Required work =
Give back the lines below exactly, but do not include any pictures.
===== Data records
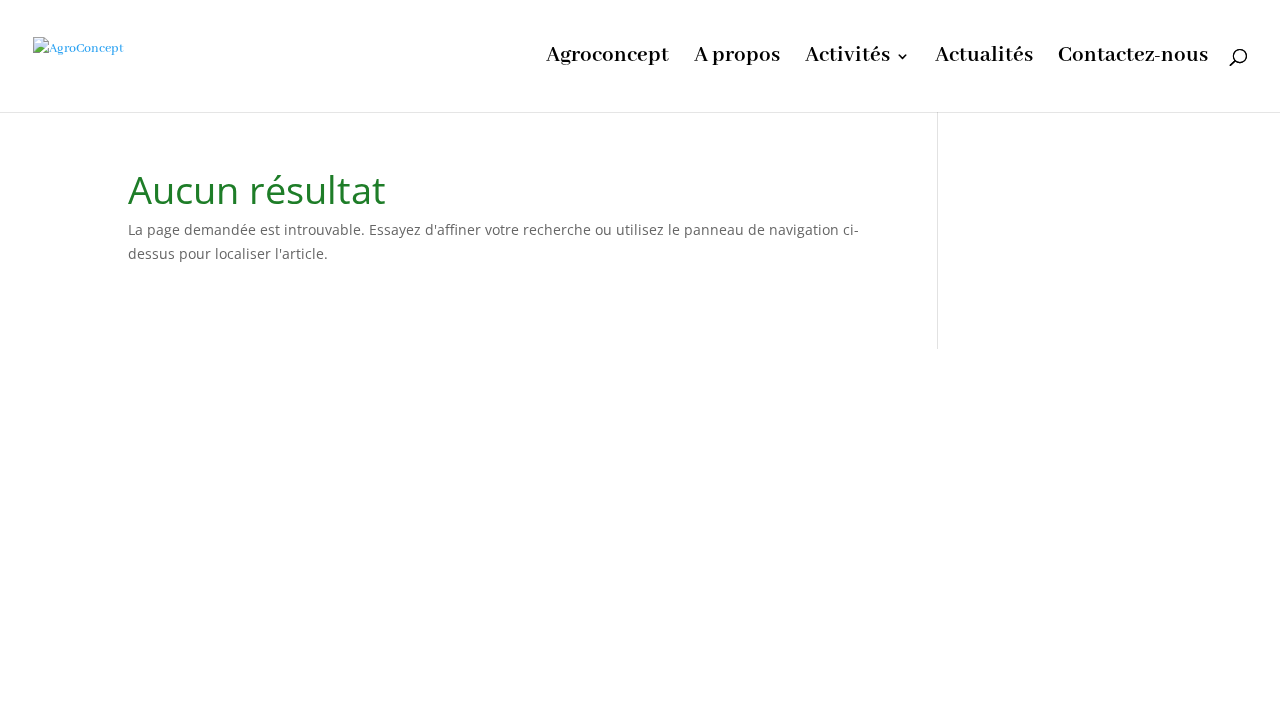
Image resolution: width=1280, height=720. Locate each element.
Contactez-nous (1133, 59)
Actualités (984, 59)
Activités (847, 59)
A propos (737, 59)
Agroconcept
==========
Solution for this problem =
Image resolution: width=1280, height=720. Locate each element.
Contactez-nous (1133, 59)
Actualités (984, 59)
Activités (847, 59)
A propos (737, 59)
Agroconcept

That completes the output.